WHAT THE EXERCISE ASKS:
Rewrite the records from the start through the line that contains "will (x=103, y=93).", swapping "blurred" for "masked" and leaving everything else unchanged.

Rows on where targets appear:
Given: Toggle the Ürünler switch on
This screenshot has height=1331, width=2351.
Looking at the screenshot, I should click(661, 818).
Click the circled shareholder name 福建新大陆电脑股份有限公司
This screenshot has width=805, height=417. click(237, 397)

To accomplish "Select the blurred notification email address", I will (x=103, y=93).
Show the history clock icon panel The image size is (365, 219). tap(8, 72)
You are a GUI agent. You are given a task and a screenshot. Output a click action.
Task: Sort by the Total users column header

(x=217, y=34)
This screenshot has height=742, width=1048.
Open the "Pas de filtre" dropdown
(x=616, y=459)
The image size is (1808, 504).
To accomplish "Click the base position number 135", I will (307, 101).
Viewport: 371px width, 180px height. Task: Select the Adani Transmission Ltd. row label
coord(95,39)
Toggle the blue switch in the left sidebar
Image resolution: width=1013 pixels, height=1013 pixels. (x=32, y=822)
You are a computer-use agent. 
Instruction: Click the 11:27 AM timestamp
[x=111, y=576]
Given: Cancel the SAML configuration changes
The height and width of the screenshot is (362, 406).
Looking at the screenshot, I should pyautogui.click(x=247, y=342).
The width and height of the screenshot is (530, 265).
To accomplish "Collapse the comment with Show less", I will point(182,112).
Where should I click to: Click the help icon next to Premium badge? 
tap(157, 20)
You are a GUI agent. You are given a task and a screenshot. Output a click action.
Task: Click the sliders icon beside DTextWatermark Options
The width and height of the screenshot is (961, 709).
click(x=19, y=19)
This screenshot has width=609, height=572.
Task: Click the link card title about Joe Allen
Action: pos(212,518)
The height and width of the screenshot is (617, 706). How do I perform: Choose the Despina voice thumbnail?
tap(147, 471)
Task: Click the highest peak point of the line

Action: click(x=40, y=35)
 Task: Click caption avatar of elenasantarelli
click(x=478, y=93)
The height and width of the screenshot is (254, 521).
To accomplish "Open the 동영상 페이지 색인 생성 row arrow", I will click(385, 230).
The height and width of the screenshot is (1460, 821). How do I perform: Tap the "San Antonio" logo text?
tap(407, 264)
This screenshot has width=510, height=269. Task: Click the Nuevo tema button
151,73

ANSWER:
Given: Toggle the Ürünler switch on
This screenshot has height=1331, width=2351.
Looking at the screenshot, I should click(661, 818).
Click the circled shareholder name 福建新大陆电脑股份有限公司
This screenshot has width=805, height=417. click(237, 397)

To accomplish "Select the masked notification email address", I will (x=103, y=93).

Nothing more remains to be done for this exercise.